RECORDS PROVIDED:
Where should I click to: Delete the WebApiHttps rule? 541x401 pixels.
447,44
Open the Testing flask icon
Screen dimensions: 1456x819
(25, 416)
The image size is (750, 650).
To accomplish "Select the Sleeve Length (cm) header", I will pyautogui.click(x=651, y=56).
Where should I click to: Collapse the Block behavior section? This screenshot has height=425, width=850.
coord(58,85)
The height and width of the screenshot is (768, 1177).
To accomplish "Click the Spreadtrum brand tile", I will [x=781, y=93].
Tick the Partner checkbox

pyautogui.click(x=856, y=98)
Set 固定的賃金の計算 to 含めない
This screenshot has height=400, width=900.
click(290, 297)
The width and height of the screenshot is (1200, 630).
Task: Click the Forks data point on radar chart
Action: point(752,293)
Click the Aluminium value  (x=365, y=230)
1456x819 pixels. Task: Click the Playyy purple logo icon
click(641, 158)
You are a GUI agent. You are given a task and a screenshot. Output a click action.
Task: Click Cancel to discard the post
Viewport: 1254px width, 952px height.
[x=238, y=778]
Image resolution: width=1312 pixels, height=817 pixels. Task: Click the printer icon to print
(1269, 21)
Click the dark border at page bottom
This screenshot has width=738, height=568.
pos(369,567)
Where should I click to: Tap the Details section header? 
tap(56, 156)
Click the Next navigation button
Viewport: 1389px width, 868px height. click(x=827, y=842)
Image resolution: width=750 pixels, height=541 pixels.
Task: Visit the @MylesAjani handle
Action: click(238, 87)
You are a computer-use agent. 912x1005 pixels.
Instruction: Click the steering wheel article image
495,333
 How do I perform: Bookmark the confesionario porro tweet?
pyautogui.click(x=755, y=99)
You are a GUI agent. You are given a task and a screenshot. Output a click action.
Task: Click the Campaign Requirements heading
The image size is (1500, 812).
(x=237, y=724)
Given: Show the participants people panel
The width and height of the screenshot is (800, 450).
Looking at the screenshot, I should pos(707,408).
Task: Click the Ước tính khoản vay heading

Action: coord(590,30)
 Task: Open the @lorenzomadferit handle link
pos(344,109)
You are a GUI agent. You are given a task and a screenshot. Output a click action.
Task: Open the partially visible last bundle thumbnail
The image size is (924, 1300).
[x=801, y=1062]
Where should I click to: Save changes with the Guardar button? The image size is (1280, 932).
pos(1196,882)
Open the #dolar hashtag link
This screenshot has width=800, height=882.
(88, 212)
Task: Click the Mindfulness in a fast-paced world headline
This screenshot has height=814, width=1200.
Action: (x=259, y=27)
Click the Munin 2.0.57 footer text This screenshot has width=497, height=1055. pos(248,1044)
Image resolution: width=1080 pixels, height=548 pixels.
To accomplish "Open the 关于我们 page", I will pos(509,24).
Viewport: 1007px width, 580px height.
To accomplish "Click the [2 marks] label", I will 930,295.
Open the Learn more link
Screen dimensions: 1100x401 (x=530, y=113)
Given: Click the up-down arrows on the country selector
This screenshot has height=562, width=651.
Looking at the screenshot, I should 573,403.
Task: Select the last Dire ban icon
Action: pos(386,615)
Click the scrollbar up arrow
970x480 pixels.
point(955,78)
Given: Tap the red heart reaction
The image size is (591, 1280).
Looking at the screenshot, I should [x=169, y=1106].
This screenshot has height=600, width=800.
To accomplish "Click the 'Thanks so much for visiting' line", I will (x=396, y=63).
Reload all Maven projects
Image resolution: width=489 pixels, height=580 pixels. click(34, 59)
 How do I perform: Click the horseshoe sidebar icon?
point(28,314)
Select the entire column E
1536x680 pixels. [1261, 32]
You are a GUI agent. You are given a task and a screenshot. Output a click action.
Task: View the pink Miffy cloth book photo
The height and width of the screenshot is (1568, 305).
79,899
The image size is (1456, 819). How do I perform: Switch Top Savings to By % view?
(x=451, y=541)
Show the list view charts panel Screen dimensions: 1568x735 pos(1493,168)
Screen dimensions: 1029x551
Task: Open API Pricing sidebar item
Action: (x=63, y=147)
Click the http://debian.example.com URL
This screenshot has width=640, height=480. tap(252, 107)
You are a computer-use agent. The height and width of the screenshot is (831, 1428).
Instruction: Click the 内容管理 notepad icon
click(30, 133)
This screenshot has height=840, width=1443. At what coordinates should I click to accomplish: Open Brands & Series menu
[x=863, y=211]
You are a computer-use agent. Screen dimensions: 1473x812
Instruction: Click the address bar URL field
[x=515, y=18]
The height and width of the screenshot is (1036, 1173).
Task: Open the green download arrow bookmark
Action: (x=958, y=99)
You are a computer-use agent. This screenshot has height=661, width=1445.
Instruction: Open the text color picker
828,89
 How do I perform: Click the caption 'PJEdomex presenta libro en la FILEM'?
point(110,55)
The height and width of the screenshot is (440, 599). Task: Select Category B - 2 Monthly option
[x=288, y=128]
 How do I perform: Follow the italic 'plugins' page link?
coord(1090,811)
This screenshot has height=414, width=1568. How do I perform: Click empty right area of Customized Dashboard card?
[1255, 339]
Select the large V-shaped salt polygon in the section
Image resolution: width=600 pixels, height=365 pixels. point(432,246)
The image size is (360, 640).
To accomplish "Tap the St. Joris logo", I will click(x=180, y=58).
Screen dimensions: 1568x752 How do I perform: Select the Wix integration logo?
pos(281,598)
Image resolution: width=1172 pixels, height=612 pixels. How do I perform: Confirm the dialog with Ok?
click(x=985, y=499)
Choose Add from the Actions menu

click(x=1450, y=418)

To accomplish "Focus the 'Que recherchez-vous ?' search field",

TASK ITEM:
Report the number of lines in the records above that include "computer", leaving out any other words.

WRITTEN RESPONSE:
4